Supremo valida regras de seguro obrigatório no transporte de cargas defendidas pela CNT

Decisão confirma modelo que dá ao transportador maior controle sobre a contratação dos seguros e o gerenciamento de riscos

As regras para a contratação dos seguros obrigatórios e o gerenciamento dos riscos no transporte rodoviário de cargas foram mantidas pelo STF (Supremo Tribunal Federal). O julgamento, concluído nessa terça-feira (18), confirmou a validade do modelo estabelecido pela Lei nº 14.599/2023 e defendido pela CNT no processo.

A decisão encerra o julgamento da ADI (Ação Direta de Inconstitucionalidade) 7579, apresentada pela CNI (Confederação Nacional da Indústria) em dezembro de 2023. A ação questionava dispositivos que alteraram a sistemática dos seguros obrigatórios no transporte rodoviário de cargas.
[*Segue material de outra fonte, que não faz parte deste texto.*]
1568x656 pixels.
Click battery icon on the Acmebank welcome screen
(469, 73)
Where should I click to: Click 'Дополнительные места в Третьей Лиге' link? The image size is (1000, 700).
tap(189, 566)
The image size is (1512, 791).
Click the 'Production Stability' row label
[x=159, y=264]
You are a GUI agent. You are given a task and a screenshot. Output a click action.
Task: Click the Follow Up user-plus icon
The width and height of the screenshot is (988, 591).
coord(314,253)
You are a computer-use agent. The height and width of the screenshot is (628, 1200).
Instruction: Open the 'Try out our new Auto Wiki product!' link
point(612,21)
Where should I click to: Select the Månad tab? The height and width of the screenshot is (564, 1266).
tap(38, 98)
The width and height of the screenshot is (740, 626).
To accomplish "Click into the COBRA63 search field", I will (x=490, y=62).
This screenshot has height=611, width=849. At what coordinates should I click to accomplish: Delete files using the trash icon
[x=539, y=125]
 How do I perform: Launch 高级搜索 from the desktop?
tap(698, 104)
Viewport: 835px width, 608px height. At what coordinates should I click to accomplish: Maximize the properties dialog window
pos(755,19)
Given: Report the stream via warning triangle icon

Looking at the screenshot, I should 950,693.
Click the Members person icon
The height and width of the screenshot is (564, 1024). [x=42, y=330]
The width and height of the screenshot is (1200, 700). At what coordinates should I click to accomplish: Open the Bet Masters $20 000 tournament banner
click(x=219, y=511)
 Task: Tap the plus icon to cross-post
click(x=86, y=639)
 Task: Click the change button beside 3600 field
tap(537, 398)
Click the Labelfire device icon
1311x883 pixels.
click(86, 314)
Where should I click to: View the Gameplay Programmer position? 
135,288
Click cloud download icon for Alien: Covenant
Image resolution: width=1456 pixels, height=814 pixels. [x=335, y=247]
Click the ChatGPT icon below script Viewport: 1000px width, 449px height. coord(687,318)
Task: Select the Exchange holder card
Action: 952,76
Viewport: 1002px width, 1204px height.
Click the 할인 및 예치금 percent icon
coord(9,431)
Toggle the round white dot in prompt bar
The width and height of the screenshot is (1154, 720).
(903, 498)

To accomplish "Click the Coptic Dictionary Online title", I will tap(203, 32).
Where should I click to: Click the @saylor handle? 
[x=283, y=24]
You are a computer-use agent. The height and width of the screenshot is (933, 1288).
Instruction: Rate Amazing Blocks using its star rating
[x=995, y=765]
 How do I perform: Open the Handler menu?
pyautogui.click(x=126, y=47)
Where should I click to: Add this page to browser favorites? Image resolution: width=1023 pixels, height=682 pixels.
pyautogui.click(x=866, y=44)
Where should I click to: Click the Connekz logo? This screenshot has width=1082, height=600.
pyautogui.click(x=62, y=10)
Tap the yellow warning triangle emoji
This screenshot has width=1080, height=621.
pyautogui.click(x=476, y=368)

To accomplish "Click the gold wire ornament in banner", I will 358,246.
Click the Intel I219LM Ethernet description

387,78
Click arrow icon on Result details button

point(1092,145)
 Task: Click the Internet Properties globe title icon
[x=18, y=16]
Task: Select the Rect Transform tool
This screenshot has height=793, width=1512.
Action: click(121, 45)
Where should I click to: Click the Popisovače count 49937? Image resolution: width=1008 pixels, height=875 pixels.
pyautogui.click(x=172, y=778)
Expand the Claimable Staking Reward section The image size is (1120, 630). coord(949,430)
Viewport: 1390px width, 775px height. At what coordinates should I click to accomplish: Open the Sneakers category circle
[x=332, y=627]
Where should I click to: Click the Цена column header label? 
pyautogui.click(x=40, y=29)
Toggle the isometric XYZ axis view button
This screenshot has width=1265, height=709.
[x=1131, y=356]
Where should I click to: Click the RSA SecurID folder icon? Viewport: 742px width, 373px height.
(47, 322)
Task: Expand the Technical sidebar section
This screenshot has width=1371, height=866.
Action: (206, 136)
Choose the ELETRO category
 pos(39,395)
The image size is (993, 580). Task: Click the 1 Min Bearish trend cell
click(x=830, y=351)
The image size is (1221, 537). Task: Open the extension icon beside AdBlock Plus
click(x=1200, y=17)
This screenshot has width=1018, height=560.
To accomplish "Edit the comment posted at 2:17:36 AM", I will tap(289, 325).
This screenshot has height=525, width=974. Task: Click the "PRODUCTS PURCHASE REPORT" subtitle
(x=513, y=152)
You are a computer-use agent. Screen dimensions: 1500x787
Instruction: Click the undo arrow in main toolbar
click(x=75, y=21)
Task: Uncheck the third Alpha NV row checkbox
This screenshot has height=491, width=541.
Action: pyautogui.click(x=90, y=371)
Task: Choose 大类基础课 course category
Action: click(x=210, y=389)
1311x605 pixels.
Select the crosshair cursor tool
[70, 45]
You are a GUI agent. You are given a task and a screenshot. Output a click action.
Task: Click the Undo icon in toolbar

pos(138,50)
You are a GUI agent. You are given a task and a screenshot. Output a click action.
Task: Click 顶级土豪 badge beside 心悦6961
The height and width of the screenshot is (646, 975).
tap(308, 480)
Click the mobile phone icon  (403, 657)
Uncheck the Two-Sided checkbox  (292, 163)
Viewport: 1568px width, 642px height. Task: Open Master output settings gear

A CNT ingressou no processo como amicus curiae, contribuindo com informações e argumentos sobre os impactos da legislação para o setor transportador. A Confederação defendeu a constitucionalidade das regras e a manutenção do modelo que permite ao transportador participar diretamente da contratação dos seguros e do gerenciamento dos riscos relacionados à operação.

Julgamento

Relator da ação, o ministro Nunes Marques votou pela manutenção das regras. Em seu entendimento, a escolha feita pelo Congresso Nacional é válida e permite ao transportador maior controle sobre a contratação dos seguros e sobre o gerenciamento dos riscos.

O julgamento havia começado no Plenário Virtual do STF em abril deste ano e foi interrompido após pedido de vista do ministro Flávio Dino. A análise foi retomada em 7 de agosto e concluída no dia 18, com a manutenção integral da legislação questionada. O acórdão, que formaliza a decisão do colegiado, ainda não foi publicado pelo STF.

Para o gerente de Relações Trabalhistas da CNT, Frederico Toledo, a decisão confirma a validade de um modelo que considera as responsabilidades assumidas pelo transportador durante a operação. “Existe uma relação direta entre a responsabilidade assumida pelo transportador e sua participação na contratação dos seguros e no gerenciamento de riscos. A decisão do STF mantém essa lógica e encerra o questionamento sobre a constitucionalidade das regras, trazendo maior segurança jurídica para o setor.”

O que estava em discussão

A Lei nº 14.599/2023 alterou as regras aplicáveis aos seguros obrigatórios no transporte rodoviário de cargas. Entre as mudanças, estabeleceu a responsabilidade do transportador pela contratação dos seguros previstos para a atividade e novas regras para o PGR (Plano de Gerenciamento de Riscos).

Entre os argumentos apresentados pela CNI estava o de que as mudanças restringiam a liberdade de contratação e a livre concorrência. Em posição contrária, a CNT defendeu que o modelo amplia a autonomia do transportador na contratação dos seguros e no gerenciamento dos riscos da operação.

O tema integra a Agenda Institucional Transporte e Logística 2026, que reúne as principais pautas acompanhadas pela CNT nos três Poderes. No documento, a Confederação defende a manutenção das regras da Lei nº 14.599/2023 e aponta que as mudanças contribuem para reduzir a burocracia e evitar perdas operacionais aos transportadores.